In jedem Fall lohnt sich ein Blick in die sogenannten Themenpläne der Magazine, bei denen ihr was unterbringen möchtet. Diese Pläne kann man oft im Internet einsehen. Allerdings sind diese eher als grobe Rahmenplanung zu verstehen. Sie zeigen die (oft immer wiederkehrenden) Leitthemen einer jeden Ausgabe. Aber vielleicht gibt es dann eine Ausgabe, in der es um „Anders Reisen“ geht, oder ein bestimmtes Land, zu dem eure Tour passt. Und dann könnt ihr direkt eure Geschichte mit Bezug auf diese passenden Themen anbieten.

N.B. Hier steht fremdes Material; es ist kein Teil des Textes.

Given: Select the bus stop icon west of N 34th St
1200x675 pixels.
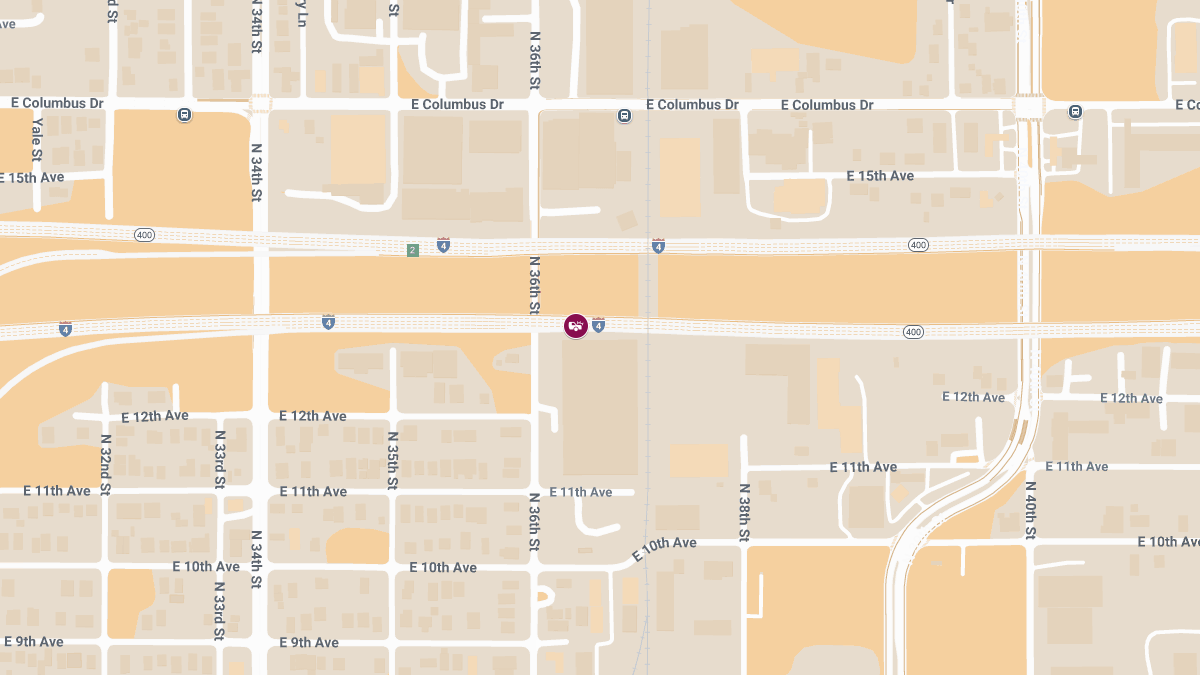Looking at the screenshot, I should (185, 115).
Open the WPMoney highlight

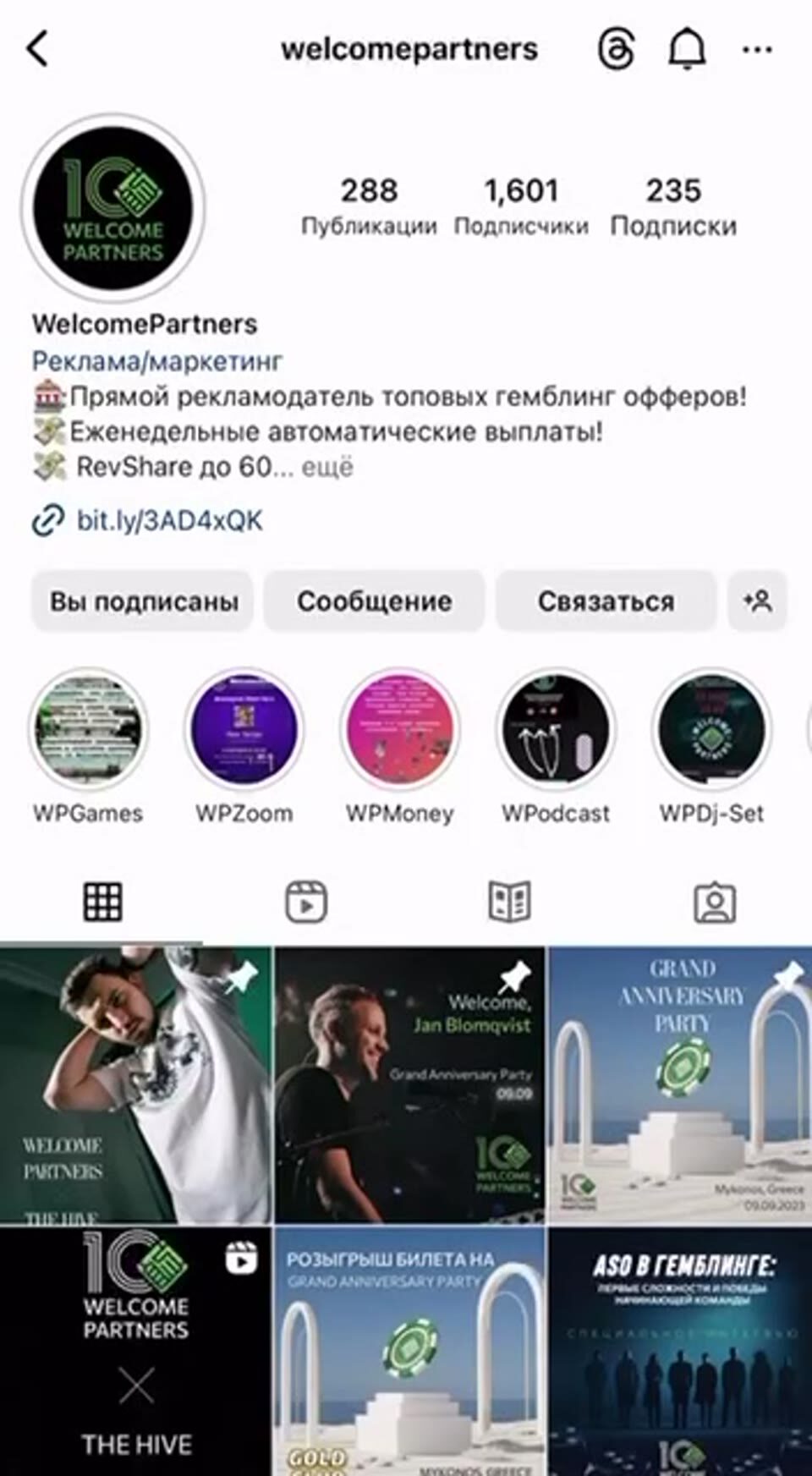[400, 729]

Auch lokale Medien veröffentlichen gerne vor der Tour, während der Reise und nach der Tour kurze Beiträge, wenn der lokale Bezug stimmt. Hier bietet es sich an, bereits im Vorfeld den Kontakt zum örtlichen Blatt und dessen Redaktion herzustellen und mal vorzusprechen. Auch haben größere Tageszeitungen, wie Hamburger Abendblatt oder die BILD manchmal Lokalredaktionen, die dann eure Geschichte für den Lokalteil mit in die Redaktionssitzung nehmen.

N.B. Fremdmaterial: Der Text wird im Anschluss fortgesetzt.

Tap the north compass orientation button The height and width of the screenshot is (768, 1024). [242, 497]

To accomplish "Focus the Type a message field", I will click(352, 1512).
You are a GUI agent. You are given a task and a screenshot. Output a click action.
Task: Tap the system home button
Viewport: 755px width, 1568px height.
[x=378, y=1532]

Schaut zudem nach lokalen Internetseiten, die sich mit den Nachrichten und Ereignissen einer Region beschäftigen. Stadtmarketinggesellschaften betreiben oft Internetseiten über die jeweilige Stadt und sind interessiert an der Geschichte eines Radreisenden ihrer Stadt.

Ein Bericht über mich im Hamburger Abendblatt / Lokalteil Pinneberg
Ein Bericht über mich im Hamburger Abendblatt / Lokalteil Pinneberg

Auch Radio kann eine Möglichkeit sein, allerdings werden die meisten Stationen nur noch von Computern gesteuert und das Programm sieht wenig Platz für die Reise-Geschichte vor. Aber dennoch gibt es immer wieder bei lokalen Radiosendern Formate, die hierfür ggf. Platz haben.

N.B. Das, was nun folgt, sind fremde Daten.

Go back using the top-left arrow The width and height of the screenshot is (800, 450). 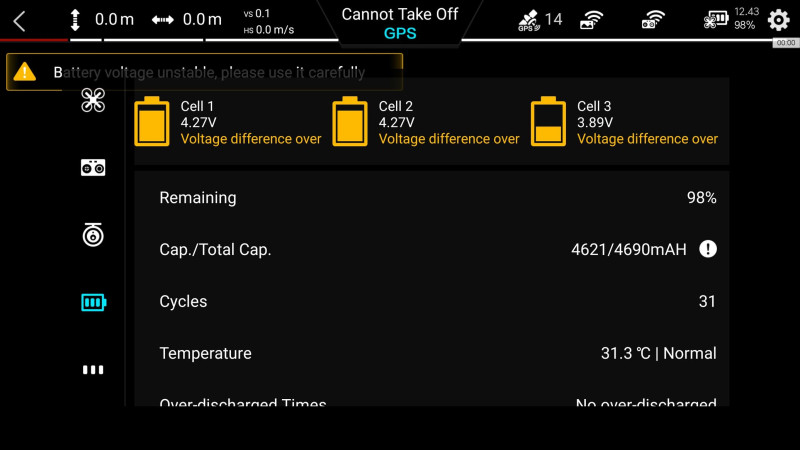[19, 21]
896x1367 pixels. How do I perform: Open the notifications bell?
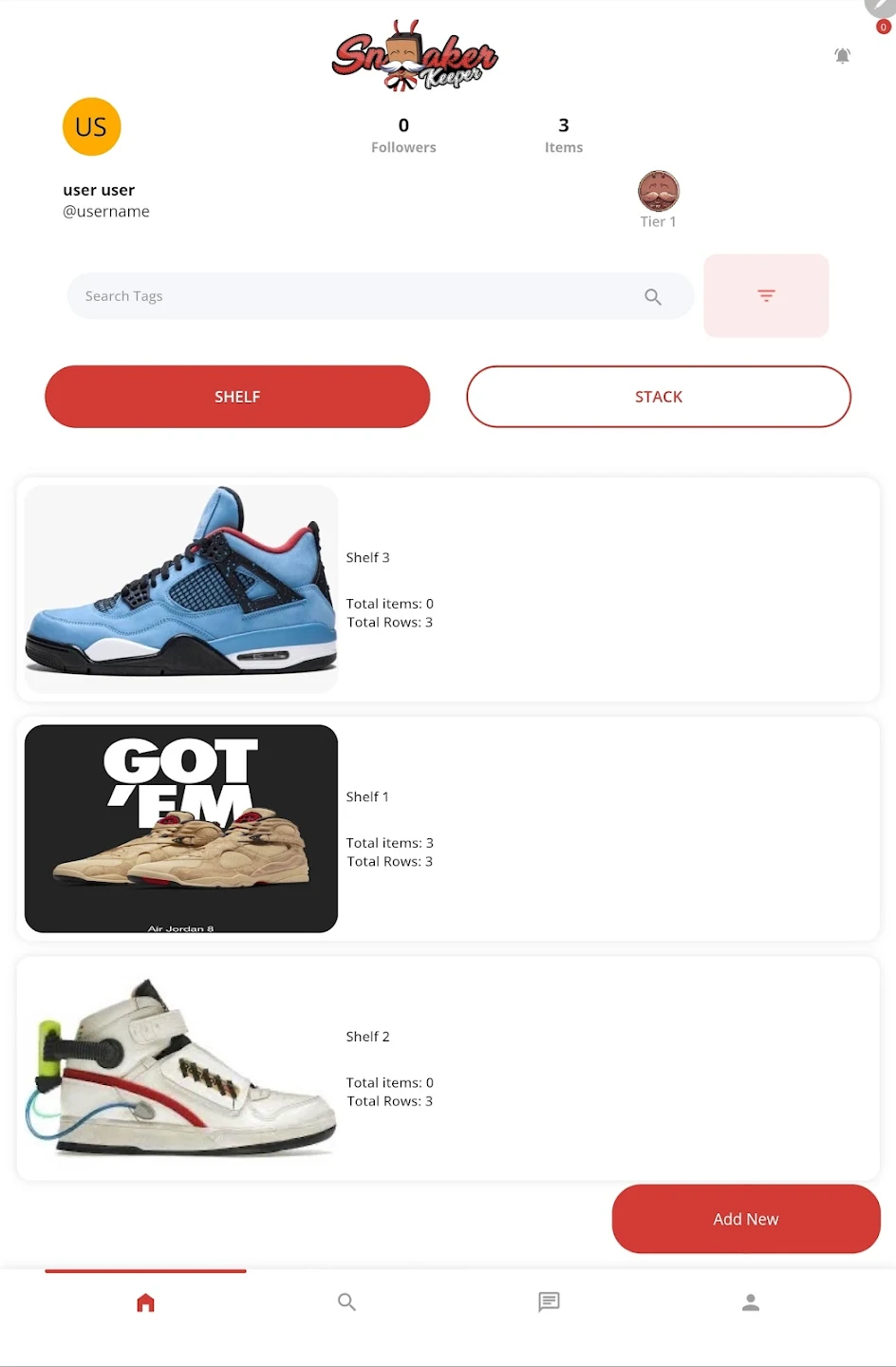(x=842, y=56)
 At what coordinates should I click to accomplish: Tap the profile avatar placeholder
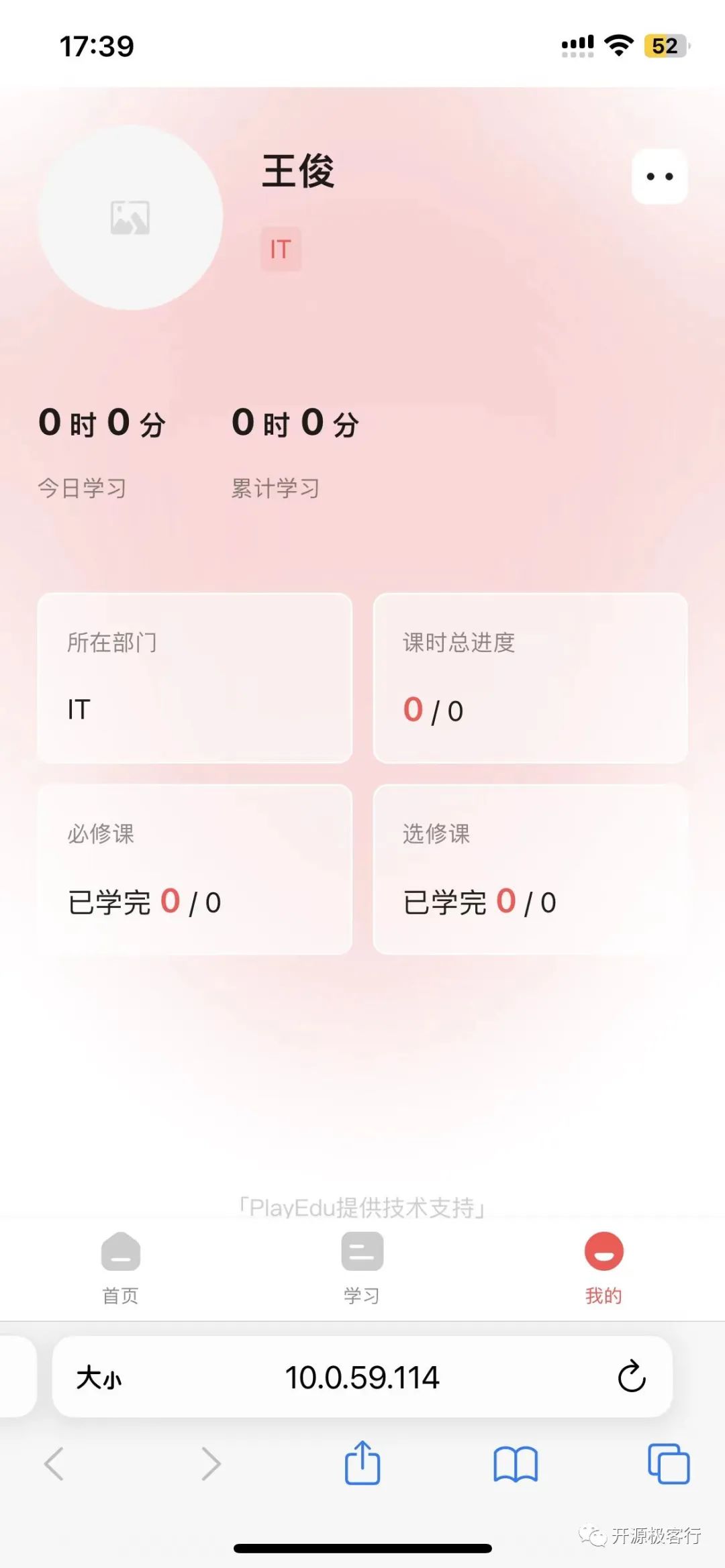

Das gleiche gilt für Fernsehsender. Besonders Lokalmagazine oder lokale TV-Stationen können gute Ansprechpartner für einen Bericht über die Radtour sein. Hier braucht es natürlich Filmmaterial von euch. Das sollte mittlerweile in HD gedreht sein und im Idealfall habt ihr einen kurzen (max. 1:30 min) Film zusammengestellt, den sich die Kollegen in der Redaktion schon anschauen können.

Für den ersten Eindruck gibt es keine zweite Chance

Was man aber vor allem braucht ist ein langer Atem: Viele Redaktionen sind unterbesetzt und bekommen ihre Inhalte nur noch aus Zentralredaktionen oder Nachrichtenagenturen. Da bleibt nicht viel Zeit, sich mit einer Radtour-Geschichte auseinanderzusetzen. Nehmt es also nie persönlich, wenn auf eure Anfragen keine Reaktionen oder nur Absagen kommen.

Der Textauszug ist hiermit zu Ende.